Педро Парамо. Равнина в огне (Сборник) - Рульфо Хуан
Впрочем, погодите, это ведь еще не все. На следующий день он пришел снова. А я все еще ни о чем не подозревал. Если б я только знал!
Я видел, что он пришел еще более тощий, чем накануне – кожа да кости, и вся рубаха изорвана. Я сначала и не поверил, что это он – так сильно он переменился.
Я узнал его по безнадежности в глазах, будто остекленевших от страдания. Он стал пить, а потом руками лить себе воду на лицо, будто хотел прополоскать рот. На самом деле, он просто проглотил хорошую порцию головастиков: лужа, из которой он налакался воды, была мелкой и кишела головастиками. Он, думаю, страшно оголодал.
Я увидел его глаза – две черных, как пропасть, дыры. Он подошел ко мне и сказал: «Твои это овечки?» Я сказал, что нет. Точнее вот как я ответил: «Не я же, мать их, произвел их на свет божий».

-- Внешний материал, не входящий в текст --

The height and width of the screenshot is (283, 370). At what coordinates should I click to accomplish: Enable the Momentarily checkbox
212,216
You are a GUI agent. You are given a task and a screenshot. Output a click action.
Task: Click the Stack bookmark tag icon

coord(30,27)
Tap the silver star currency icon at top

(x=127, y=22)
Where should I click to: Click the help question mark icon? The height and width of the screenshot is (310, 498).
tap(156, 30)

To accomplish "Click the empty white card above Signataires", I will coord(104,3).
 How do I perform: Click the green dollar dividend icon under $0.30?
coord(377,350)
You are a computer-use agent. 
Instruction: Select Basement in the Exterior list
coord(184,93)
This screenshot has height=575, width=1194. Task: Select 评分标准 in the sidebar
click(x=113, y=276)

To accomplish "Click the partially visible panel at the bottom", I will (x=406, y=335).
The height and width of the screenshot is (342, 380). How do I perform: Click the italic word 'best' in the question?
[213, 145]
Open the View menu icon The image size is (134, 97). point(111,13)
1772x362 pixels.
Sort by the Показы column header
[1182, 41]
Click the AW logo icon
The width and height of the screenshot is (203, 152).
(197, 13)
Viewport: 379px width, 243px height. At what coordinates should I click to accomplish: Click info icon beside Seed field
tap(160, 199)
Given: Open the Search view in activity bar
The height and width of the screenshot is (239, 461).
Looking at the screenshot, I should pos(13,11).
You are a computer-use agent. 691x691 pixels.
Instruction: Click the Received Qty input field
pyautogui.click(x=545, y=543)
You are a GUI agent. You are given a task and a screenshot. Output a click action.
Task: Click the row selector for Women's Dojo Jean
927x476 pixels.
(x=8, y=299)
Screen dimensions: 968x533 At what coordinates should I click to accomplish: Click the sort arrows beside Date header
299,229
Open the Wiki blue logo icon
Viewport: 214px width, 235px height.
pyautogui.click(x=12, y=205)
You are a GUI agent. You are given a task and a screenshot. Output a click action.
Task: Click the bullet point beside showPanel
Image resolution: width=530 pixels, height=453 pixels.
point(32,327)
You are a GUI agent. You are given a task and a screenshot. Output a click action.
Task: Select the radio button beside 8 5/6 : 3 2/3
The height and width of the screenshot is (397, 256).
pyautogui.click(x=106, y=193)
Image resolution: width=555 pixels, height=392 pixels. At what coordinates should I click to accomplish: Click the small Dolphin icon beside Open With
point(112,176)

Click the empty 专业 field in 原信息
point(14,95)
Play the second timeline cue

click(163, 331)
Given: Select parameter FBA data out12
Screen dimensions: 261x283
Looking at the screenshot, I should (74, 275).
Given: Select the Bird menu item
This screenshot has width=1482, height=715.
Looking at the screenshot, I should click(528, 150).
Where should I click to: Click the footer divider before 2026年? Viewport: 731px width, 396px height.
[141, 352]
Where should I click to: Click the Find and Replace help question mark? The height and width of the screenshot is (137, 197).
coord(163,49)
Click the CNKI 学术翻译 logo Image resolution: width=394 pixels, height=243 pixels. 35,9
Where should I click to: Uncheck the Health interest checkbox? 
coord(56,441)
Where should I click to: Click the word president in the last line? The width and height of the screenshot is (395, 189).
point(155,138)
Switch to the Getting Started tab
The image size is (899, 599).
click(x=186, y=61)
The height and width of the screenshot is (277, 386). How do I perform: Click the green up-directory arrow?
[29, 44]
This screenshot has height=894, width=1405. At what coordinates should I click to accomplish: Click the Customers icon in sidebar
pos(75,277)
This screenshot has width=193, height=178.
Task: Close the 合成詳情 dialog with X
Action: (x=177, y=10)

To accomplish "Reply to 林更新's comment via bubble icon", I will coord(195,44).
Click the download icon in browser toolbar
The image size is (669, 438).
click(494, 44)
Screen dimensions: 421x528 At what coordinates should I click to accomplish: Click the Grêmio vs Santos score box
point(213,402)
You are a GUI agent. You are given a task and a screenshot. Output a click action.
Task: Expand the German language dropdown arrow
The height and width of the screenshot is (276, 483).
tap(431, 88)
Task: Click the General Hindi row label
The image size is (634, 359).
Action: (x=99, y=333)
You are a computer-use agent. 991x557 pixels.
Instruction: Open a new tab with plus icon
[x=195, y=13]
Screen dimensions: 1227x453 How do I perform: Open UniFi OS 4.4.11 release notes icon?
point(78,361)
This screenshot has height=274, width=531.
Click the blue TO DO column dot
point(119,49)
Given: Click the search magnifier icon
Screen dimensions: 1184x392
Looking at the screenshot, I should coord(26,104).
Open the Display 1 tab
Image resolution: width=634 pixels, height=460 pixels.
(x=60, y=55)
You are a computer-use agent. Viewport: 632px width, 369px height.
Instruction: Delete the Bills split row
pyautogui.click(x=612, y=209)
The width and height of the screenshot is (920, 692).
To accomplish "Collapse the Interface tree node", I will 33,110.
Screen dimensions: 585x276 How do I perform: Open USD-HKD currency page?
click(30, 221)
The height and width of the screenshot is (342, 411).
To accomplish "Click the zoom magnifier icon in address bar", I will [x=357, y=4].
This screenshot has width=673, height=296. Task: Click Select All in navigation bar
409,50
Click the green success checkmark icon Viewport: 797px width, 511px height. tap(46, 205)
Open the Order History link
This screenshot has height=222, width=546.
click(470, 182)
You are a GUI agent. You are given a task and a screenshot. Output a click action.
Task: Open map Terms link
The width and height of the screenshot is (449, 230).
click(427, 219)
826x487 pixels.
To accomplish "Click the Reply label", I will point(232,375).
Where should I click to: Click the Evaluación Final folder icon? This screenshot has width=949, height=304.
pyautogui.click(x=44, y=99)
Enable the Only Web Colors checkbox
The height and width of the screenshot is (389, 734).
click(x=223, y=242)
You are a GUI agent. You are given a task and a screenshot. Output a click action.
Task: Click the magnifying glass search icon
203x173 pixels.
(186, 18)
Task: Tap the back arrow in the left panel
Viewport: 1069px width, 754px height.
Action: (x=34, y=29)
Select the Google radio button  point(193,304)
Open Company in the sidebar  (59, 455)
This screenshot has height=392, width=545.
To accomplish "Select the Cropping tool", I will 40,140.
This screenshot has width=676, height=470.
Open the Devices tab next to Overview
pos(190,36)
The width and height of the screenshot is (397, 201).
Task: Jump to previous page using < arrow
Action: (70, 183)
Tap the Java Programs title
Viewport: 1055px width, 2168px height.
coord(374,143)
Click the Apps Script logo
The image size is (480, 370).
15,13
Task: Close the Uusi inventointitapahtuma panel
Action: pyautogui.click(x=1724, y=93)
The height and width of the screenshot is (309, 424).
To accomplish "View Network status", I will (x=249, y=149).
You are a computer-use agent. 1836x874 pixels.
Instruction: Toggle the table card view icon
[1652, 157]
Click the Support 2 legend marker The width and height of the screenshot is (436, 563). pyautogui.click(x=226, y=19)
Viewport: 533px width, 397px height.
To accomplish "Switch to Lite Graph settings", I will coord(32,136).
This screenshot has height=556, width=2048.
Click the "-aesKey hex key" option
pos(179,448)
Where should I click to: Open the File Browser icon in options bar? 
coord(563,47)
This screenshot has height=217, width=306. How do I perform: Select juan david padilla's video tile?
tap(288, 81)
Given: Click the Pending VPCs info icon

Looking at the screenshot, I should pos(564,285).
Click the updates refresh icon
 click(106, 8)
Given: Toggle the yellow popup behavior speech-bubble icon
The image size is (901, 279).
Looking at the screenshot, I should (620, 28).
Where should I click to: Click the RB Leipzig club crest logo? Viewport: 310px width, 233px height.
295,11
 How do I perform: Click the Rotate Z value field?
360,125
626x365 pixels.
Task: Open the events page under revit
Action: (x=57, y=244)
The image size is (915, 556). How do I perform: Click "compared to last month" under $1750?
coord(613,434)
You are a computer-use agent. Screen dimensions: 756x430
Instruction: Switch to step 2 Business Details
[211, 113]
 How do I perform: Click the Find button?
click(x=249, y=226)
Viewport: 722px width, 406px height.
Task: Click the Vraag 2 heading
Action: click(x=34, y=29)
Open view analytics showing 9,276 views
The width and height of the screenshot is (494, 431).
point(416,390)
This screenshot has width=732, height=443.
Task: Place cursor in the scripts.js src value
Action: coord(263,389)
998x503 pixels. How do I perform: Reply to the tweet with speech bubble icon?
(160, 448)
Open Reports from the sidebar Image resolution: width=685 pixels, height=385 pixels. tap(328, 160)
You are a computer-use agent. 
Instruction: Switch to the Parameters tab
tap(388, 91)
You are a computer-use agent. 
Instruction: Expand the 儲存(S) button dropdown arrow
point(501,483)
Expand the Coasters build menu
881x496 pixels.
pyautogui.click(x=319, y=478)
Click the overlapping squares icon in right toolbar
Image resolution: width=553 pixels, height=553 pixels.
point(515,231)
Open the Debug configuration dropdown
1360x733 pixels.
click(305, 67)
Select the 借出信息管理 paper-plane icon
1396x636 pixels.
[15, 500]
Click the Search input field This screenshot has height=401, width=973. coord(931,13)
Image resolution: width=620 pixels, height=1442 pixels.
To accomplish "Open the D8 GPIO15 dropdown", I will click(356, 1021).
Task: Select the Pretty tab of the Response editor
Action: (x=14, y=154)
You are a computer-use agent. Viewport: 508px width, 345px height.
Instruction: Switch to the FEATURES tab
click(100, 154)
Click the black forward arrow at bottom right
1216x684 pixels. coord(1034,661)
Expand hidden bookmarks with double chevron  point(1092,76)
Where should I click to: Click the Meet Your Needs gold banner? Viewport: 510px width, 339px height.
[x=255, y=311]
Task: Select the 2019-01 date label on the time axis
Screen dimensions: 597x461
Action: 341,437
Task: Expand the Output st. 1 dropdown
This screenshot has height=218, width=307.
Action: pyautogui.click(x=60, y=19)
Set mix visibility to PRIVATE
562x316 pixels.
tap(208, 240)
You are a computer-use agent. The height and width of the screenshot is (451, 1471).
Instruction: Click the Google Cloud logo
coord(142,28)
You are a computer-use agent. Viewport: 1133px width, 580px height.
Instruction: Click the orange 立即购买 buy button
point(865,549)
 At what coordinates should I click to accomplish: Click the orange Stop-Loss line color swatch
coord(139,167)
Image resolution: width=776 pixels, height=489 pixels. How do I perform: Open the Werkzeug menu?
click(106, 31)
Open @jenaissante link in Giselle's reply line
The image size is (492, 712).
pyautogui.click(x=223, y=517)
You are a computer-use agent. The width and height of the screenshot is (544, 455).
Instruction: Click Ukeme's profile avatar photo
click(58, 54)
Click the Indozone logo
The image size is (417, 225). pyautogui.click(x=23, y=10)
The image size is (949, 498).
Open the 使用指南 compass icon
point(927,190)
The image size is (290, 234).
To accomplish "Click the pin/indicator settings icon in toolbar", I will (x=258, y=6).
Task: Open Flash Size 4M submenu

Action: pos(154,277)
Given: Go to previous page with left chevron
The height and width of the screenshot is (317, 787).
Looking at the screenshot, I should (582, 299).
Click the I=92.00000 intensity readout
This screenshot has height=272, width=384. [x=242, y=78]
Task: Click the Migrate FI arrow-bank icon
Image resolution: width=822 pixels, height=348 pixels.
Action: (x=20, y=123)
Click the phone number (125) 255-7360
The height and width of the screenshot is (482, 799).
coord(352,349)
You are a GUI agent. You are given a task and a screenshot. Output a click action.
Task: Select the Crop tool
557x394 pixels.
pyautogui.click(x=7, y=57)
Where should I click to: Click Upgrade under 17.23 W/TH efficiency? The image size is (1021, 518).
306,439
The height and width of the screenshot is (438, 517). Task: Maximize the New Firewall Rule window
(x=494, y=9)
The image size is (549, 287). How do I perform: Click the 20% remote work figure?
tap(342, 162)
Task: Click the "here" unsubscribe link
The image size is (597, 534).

Но он не нашел в этих словах ничего смешного. Даже не улыбнулся. Он притянул к себе самую дородную из моих овец, крепко, как клещами, схватил ее за ноги и впился ей в сосок. Даже отсюда, наверное, было слышно, как блеяло животное, а он все сосал и сосал, пока не насытился. Честно говоря, мне даже пришлось присыпать ей соски креолином – чтобы они не воспалились в тех местах, где он вцепился в нее зубами.
Стало быть, он перебил все семейство Уркиди? Знал бы я, до смерти забил бы его палками.
Но вот оно, невежество. Живешь себе высоко в горах, ни с кем и не знаешься, кроме овец. А овцы не рассказывают новостей.
На следующий день он заявился вновь. Стоило прийти мне, как пришел он. Мы даже подружились.
Он рассказал, что родом не отсюда, а откуда-то издалека. Но что идти дальше не может, потому что отказывают ноги. «Иду, иду, а вперед не продвигаюсь. Ноги подгибаются от слабости. А земля моя далеко, за теми горами». Он рассказывал, что два дня не ел ничего, кроме сорной травы. Вот что он говорил.
Говорите, он и капли жалости не почувствовал, когда убивал семью Уркиди? Знал бы я, от него бы мокрого места не осталось.
Но он не казался мне злодеем. Рассказывал о своей жене, о ребятишках. О том, как далеко они теперь. Как вспомнит о них, сразу распустит нюни.
А сам он был совсем тощий, исхудалый. Вчера съел кусок овцы, которую убила молния. Часть туши, должно быть, уже успели съесть муравьи-листорезы, а ту, что осталась, он зажарил на углях от костра, который я разводил, чтобы подогреть тортильи, и уничтожил. Обглодал начисто все кости.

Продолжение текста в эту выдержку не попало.